The 17-year-old, who also goes by the name Eileen Gu, is a freeskier, model and grade-A student with an American father and Chinese mother. She grew up and still lives in the United States, but in June 2019 she made the "incredibly tough" decision to compete for China, a minnow in ski sports but with grand ambitions.
Gu, who was 15 when she pledged her allegiance to China, wrote on Instagram that she was "proud of my heritage and equally proud of my American upbringings".
"The opportunity to help inspire millions of young people where my mom was born ...is a once-in-a-lifetime opportunity to help to promote the sport I love," Gu added of her decision to represent China.
Team China won just one gold medal at the 2018 Pyeongchang Winter Games in South Korea, but the Chinese-speaking Gu has been enthusiastically embraced by the country's media, who affectionately dubbed her "Frog Princess" after a green helmet she wore.
"I was raised bilingual and spent every summer in Beijing so I know Chinese culture and American culture as well," she told Xinhua in a recent interview.
"So I have that dual identity, where together, two halves make a whole for me."

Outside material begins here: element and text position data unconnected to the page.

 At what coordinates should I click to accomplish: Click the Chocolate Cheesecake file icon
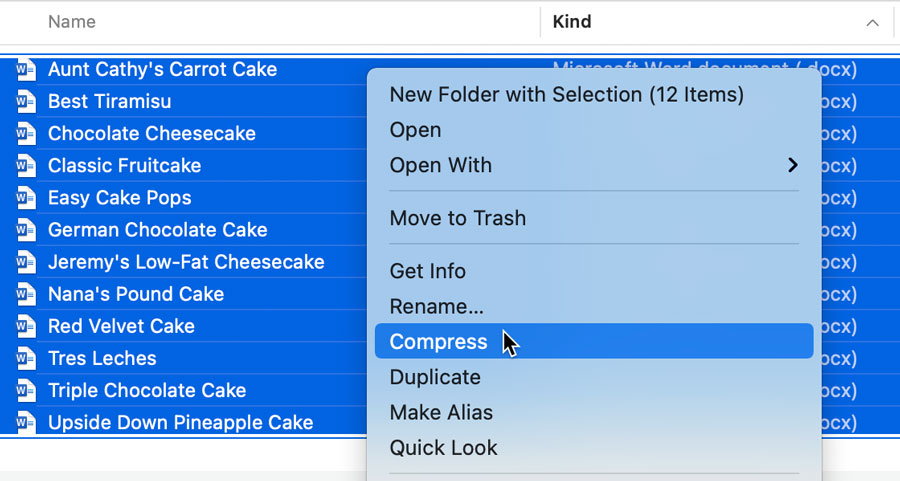[26, 134]
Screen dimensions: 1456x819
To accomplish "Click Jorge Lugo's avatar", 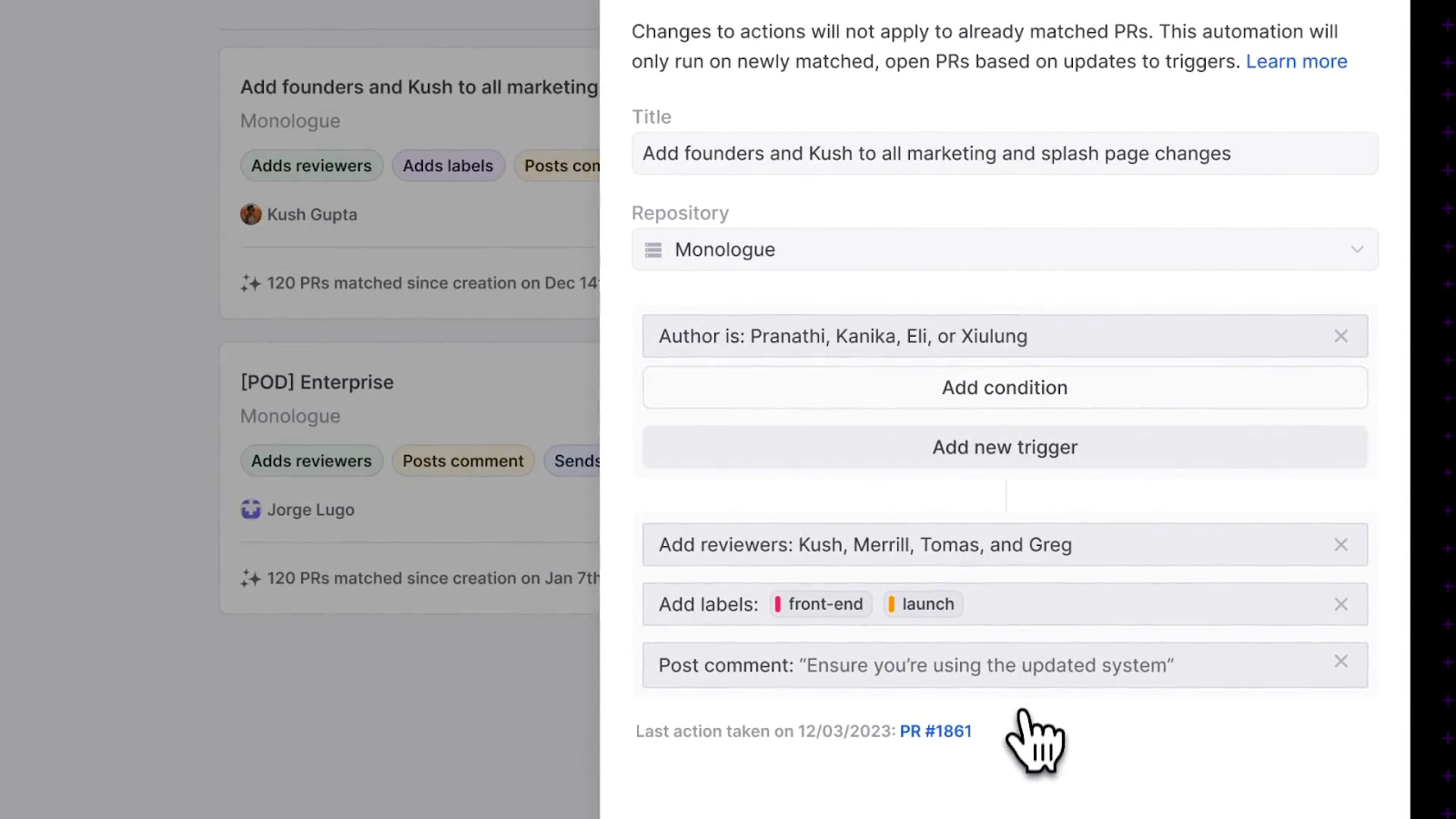I will [249, 510].
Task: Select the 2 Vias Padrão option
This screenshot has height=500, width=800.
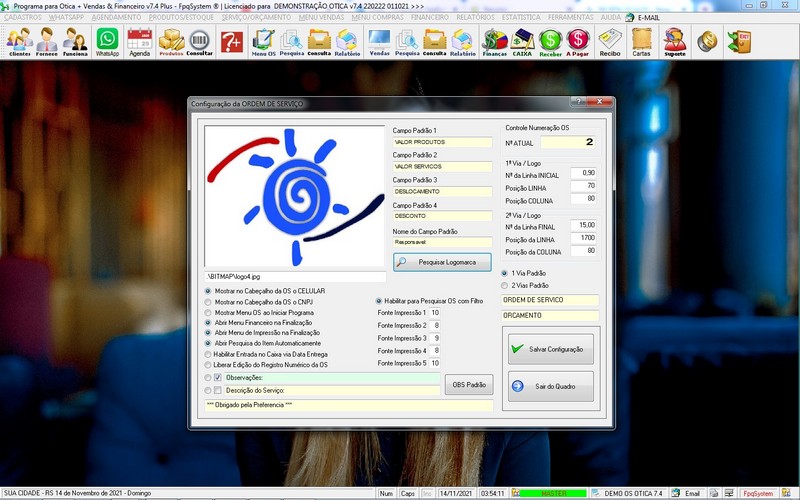Action: pyautogui.click(x=505, y=285)
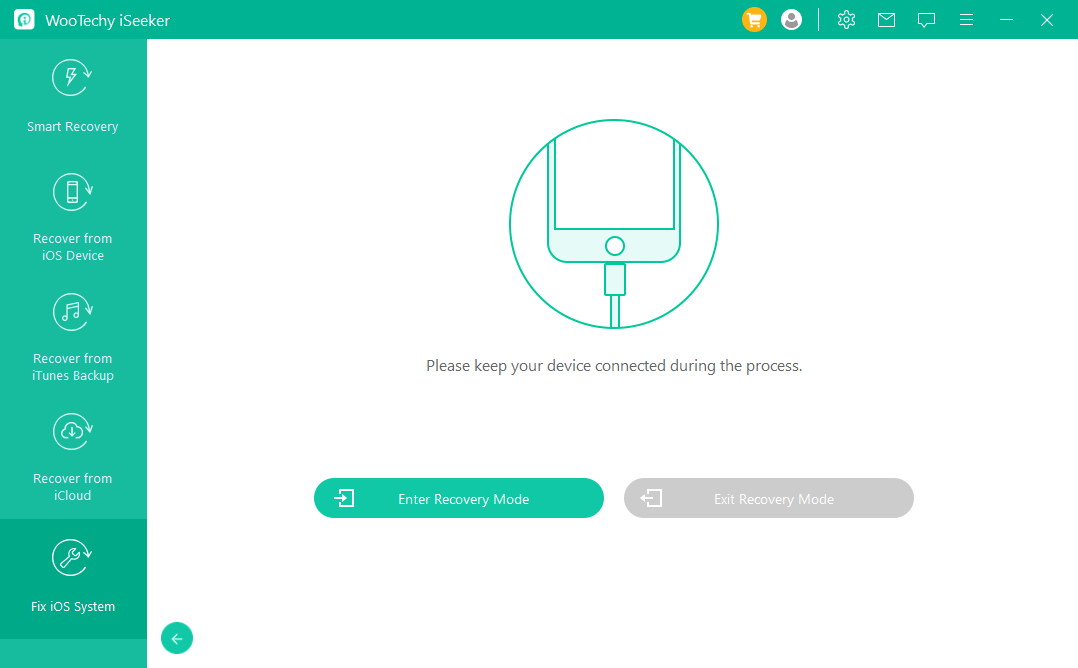
Task: Choose the Recover from iOS Device icon
Action: (72, 192)

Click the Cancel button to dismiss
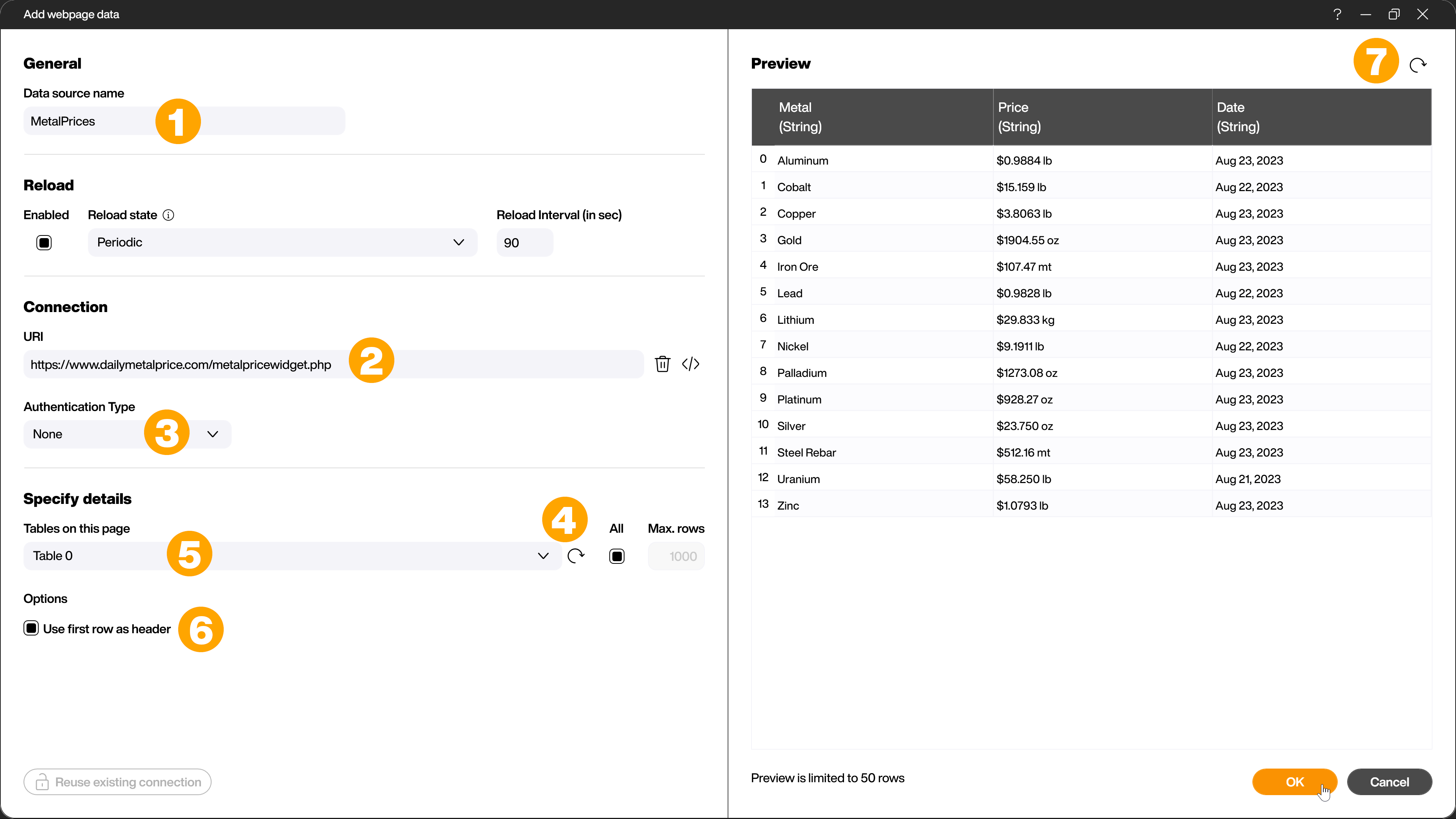click(1389, 782)

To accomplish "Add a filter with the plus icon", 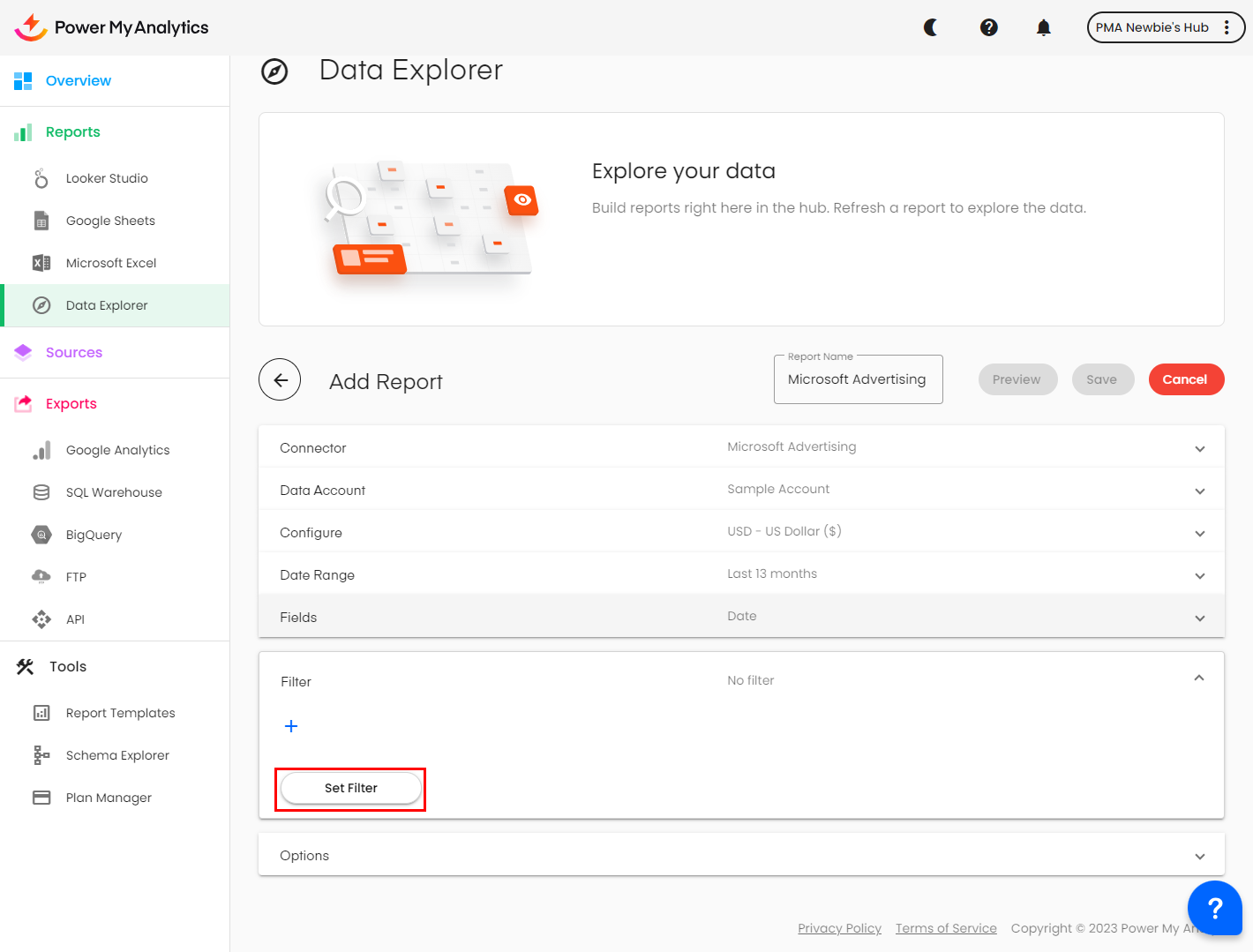I will tap(291, 726).
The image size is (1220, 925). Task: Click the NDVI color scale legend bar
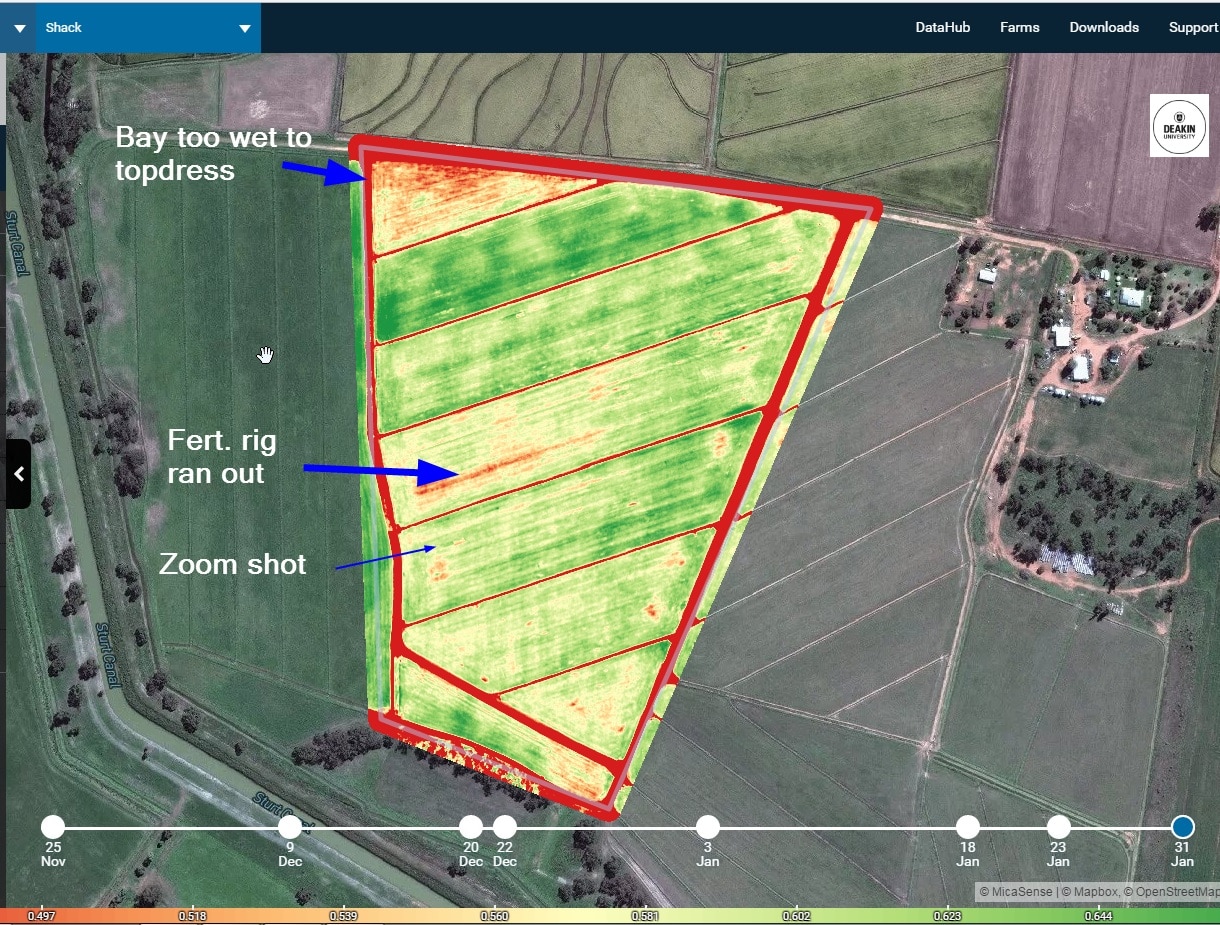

Gu graduated from a San Francisco high school last year, 12 months early, so she could forget her studies for a bit and focus on her Beijing 2022 training.
She reportedly scored 1,580 points out of a maximum 1,600 in the SAT, the test used for college admissions in the United States, and has been offered a place at Stanford.
A fashion lover, Gu has featured in glossy magazines such as the Chinese editions of Vogue, Cosmopolitan and Harper's Bazaar, and already has a raft of commercial deals, including with energy-drink giant Red Bull.
Great expectations
But for all the modeling shoots and visits to Milan and Paris fashion weeks, it is her performances in freestyle skiing that have earmarked her as a potential star at Beijing 2022 and beyond.
Gu started on the snow at the age of 3, was competing in national competitions at 9 and won her first World Cup event at 15.
She claimed two gold medals and a silver for China at the 2020 Youth Olympic Games in Lausanne, Switzerland.
Underlining her medal credentials for 2022, Gu made her debut at the X Games in Aspen, Colorado last month and promptly won two golds-first in the superpipe (aka halfpipe), and just a day later in slopestyle. She also bagged a bronze, in the Big Air competition.
No female debutant had ever stood on the top podium in the 25-year history of the X Games, and Gu was also the first Chinese winner. It prompted Xinhua to run a 1,000-word feature with the headline:"17-year-old Eileen Gu, next Chinese sports icon?"
The breakthrough X Games performances have heaped pressure on her for Beijing 2022, and Gu, who is also an accomplished cross-country runner, is doing little to play down expectations.
"My goal is to win Olympic gold," she told the official Olympic website. "That to me is just representative of excellence in sport, it's the top achievement, undisputedly.
"That would be so rewarding for all the work that I've done to achieve greatness in the sport."